Alguien nos dejó montar en un coche hasta Antón Martín y nos fuimos a desayunar al bar de Emiliano. Sebastián, el portero del número siete, estaba allí con un fusil arrimado a la pared.
Cuando nos vio, dejó el vaso de café sobre el platillo y comenzó a explicar con gestos extravagantes:
—¡Vaya una noche! Estoy reventado. ¡Once me he cargado hoy!
Ángel le preguntó:
—¿Qué has estado haciendo? ¿De dónde vienes?

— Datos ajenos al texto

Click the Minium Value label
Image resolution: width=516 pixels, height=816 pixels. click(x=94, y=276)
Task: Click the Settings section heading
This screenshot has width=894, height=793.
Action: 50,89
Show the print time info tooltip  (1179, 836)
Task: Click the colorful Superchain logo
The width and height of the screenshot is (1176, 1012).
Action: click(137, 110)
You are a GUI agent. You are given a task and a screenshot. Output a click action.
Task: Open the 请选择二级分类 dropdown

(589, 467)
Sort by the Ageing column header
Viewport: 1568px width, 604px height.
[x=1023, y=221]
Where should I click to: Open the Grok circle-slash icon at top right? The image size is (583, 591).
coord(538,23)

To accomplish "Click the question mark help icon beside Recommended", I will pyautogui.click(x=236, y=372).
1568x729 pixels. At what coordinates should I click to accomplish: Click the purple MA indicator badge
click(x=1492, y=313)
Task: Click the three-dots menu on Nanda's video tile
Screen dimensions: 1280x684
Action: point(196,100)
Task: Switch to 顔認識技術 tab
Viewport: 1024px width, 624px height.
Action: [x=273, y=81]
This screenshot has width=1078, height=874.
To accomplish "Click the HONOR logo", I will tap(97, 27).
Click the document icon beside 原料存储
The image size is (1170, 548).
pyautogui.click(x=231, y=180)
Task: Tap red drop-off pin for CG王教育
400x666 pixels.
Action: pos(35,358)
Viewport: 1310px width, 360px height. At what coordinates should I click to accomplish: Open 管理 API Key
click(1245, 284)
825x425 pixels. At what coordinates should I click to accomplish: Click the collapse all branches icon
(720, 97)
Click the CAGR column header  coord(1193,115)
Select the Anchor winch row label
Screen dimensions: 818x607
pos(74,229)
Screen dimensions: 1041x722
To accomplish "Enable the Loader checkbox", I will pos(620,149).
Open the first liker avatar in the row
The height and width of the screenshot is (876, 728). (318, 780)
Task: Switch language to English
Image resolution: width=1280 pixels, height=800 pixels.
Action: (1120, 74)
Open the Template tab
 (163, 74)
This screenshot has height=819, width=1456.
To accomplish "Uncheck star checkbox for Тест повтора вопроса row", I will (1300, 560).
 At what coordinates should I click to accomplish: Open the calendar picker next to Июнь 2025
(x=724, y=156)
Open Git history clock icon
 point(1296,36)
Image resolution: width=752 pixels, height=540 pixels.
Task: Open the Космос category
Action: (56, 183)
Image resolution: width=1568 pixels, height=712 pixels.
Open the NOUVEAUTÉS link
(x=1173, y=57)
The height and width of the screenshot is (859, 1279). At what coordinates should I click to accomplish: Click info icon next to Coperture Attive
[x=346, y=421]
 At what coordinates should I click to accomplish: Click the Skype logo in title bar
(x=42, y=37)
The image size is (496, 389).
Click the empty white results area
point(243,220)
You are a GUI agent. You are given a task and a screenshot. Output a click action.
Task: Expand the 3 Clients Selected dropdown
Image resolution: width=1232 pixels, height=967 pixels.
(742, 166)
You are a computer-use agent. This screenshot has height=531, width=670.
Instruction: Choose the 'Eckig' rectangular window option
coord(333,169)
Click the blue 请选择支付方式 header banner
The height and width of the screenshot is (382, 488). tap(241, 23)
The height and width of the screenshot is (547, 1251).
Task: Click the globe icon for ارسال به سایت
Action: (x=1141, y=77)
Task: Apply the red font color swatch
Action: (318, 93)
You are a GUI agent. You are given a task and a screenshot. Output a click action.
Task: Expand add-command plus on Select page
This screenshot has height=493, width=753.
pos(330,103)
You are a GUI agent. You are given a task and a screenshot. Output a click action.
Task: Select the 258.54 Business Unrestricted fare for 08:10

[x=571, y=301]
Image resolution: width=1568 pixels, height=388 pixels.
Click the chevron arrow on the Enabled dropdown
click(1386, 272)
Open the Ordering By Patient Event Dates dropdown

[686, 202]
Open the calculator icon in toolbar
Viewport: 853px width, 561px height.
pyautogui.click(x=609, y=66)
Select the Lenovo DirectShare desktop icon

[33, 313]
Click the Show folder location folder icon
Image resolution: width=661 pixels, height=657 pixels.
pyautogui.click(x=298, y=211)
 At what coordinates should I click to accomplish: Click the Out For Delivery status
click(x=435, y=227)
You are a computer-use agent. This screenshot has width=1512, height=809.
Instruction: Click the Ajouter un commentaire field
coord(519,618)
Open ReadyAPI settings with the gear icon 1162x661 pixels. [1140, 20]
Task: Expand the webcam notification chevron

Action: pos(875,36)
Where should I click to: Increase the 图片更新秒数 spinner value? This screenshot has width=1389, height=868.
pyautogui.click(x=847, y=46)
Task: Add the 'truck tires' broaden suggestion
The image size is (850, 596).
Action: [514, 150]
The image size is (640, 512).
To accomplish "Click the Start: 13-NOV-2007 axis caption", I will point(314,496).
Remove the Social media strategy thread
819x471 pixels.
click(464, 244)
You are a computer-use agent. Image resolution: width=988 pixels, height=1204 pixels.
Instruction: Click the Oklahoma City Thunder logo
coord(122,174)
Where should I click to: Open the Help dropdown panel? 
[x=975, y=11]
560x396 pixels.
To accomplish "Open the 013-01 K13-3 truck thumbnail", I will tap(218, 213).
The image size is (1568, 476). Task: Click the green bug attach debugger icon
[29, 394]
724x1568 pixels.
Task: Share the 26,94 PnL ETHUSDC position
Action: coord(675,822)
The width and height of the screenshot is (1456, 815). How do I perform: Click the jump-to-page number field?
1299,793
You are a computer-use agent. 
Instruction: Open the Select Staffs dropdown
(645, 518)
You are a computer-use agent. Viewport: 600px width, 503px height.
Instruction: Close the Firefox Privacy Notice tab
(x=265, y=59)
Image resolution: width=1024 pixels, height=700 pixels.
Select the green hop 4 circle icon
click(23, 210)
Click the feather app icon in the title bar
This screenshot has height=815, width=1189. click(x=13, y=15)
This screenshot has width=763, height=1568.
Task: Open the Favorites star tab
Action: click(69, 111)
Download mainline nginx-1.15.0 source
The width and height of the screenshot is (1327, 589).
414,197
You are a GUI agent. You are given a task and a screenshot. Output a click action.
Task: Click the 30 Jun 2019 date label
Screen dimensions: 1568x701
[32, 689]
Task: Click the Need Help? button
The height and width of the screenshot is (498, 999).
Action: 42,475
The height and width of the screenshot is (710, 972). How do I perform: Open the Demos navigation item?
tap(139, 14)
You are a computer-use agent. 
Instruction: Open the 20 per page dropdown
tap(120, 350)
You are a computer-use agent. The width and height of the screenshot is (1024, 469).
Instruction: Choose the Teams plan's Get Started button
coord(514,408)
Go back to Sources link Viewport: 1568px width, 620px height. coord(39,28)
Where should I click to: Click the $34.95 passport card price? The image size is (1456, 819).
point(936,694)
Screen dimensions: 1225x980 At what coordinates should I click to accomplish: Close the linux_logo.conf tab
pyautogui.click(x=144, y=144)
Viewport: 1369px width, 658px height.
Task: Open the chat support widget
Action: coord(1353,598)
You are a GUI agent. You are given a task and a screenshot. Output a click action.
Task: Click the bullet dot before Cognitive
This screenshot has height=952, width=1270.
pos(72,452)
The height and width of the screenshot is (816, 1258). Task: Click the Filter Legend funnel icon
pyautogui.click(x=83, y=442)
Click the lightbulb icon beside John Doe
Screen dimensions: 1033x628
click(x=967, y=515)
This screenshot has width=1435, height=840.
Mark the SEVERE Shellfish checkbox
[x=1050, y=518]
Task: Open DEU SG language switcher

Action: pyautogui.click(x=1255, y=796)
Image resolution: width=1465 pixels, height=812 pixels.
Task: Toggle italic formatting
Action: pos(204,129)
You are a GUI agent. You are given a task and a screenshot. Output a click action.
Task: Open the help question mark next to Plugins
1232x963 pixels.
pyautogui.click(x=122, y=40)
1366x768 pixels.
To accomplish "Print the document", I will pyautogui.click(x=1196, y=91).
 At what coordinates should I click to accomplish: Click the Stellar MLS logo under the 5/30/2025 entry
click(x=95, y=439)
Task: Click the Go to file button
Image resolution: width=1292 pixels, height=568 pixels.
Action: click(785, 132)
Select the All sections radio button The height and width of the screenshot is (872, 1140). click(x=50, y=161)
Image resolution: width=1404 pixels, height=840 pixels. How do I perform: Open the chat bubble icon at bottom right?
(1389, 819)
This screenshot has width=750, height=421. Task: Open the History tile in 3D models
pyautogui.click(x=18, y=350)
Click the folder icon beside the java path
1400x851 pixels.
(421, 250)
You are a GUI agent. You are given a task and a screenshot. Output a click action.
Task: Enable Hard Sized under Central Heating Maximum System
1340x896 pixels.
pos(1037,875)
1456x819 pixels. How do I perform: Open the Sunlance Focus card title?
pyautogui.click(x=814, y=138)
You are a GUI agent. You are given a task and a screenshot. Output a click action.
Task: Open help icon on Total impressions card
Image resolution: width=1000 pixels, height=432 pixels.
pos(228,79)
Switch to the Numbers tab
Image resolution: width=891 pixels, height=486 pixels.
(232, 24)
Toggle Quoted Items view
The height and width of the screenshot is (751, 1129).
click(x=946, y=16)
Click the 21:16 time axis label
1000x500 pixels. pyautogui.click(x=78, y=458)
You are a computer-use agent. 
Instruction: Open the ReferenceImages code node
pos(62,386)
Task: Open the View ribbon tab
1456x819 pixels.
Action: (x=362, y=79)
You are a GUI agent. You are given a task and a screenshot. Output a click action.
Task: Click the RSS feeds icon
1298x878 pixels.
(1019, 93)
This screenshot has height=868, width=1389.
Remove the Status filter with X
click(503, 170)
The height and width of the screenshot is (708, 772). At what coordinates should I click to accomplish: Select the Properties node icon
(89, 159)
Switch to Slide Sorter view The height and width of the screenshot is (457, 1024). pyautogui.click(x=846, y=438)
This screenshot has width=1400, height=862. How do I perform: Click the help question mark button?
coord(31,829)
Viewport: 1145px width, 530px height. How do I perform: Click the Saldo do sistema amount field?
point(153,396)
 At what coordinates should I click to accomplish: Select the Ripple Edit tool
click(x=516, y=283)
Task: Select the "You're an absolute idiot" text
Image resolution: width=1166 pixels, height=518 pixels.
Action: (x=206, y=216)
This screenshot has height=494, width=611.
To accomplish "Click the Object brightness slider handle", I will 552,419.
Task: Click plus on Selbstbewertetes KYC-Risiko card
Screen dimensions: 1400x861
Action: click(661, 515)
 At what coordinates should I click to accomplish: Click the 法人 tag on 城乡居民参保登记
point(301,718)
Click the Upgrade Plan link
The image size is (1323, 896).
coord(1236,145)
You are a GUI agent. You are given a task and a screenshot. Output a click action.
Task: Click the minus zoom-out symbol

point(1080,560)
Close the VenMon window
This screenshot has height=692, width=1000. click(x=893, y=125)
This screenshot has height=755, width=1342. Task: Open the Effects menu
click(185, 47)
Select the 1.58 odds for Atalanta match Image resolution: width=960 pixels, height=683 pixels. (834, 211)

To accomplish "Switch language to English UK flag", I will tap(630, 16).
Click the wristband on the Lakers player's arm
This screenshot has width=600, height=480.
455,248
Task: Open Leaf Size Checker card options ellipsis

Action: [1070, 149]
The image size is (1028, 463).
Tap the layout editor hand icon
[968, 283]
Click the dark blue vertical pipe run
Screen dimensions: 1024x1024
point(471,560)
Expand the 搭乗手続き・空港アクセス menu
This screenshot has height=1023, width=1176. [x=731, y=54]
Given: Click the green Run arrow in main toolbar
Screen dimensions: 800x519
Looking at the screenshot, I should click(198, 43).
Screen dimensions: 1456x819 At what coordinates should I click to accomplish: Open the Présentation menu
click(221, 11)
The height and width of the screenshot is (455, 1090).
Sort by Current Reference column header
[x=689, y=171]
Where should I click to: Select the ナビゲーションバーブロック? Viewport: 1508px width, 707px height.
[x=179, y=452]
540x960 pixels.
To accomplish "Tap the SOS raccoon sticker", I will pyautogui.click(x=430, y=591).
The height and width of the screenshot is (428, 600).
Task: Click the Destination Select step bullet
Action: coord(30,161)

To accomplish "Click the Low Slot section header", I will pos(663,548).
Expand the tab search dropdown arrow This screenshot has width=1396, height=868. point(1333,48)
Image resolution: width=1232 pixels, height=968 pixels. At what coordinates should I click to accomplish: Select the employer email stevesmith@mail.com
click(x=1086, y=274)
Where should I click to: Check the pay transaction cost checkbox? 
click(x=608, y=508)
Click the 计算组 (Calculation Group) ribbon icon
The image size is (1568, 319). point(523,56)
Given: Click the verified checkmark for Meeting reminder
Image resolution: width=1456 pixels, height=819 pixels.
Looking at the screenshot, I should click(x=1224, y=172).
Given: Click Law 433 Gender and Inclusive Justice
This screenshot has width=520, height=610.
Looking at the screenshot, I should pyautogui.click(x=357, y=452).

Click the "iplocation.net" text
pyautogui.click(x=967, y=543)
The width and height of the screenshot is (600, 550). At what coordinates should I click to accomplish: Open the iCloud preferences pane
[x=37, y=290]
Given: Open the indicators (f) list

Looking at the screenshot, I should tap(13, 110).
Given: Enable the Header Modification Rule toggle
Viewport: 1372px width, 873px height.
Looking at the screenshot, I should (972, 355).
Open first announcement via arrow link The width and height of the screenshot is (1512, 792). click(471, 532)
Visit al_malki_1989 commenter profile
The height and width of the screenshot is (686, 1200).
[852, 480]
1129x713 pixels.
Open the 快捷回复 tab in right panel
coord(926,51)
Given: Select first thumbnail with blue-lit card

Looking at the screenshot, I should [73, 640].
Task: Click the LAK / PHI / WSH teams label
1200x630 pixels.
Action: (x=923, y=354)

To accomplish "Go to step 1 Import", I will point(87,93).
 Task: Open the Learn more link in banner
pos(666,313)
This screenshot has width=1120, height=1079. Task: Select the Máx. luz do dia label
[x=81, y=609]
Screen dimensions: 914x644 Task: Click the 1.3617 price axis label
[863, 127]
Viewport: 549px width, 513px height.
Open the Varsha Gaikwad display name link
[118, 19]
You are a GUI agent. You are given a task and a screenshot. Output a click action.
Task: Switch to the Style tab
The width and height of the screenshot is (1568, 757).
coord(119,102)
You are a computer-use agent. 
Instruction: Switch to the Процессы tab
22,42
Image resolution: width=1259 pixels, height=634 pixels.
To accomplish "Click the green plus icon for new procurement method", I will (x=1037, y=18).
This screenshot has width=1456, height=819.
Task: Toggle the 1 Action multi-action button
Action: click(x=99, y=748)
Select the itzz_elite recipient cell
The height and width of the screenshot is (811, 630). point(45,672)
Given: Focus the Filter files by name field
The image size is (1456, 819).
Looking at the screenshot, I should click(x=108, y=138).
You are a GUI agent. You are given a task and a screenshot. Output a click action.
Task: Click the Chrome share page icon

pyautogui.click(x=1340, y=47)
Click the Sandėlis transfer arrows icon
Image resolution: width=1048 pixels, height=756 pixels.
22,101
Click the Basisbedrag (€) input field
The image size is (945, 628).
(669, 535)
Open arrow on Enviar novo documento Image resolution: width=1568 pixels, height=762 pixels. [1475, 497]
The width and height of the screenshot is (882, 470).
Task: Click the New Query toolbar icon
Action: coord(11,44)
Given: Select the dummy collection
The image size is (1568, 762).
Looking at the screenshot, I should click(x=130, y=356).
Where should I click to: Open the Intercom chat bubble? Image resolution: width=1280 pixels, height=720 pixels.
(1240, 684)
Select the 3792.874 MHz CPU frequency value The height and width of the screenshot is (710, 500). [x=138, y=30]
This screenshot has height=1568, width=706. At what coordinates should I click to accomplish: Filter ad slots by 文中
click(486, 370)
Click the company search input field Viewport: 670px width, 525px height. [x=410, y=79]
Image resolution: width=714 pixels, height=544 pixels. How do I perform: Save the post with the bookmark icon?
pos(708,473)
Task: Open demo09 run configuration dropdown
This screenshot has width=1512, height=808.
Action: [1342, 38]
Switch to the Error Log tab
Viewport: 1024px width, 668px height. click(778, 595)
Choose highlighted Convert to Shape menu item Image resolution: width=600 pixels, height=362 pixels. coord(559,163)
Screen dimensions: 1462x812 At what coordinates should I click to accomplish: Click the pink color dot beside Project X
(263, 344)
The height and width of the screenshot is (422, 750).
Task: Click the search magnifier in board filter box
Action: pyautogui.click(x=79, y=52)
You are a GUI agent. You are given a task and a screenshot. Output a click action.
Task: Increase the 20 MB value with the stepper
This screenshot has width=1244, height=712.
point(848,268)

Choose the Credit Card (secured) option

—De la Pradera de San Isidro. He estado allí con los compañeros del sindicato y nos hemos llevado unos cuantos fascistas con nosotros. Luego han venido otros amigos de otros grupos y les hemos echado una mano para acabar antes. Creo que hemos suprimido más de ciento esta vez.
Se me contrajo la boca del estómago. Aquí había alguien a quien yo conocía casi desde que era niño. Le conocía como un hombre alegre y trabajador, enamorado de sus chiquillos y de los chiquillos de los demás; seguramente un poco rudo, con pocas luces, pero honrado y decente. Y aquí estaba convertido en un asesino.
—Pero, Sebastián, ¿quién le ha metido a usted en semejante cosa? —Empleé intencionalmente el «usted» en lugar del «tú» que todos usábamos.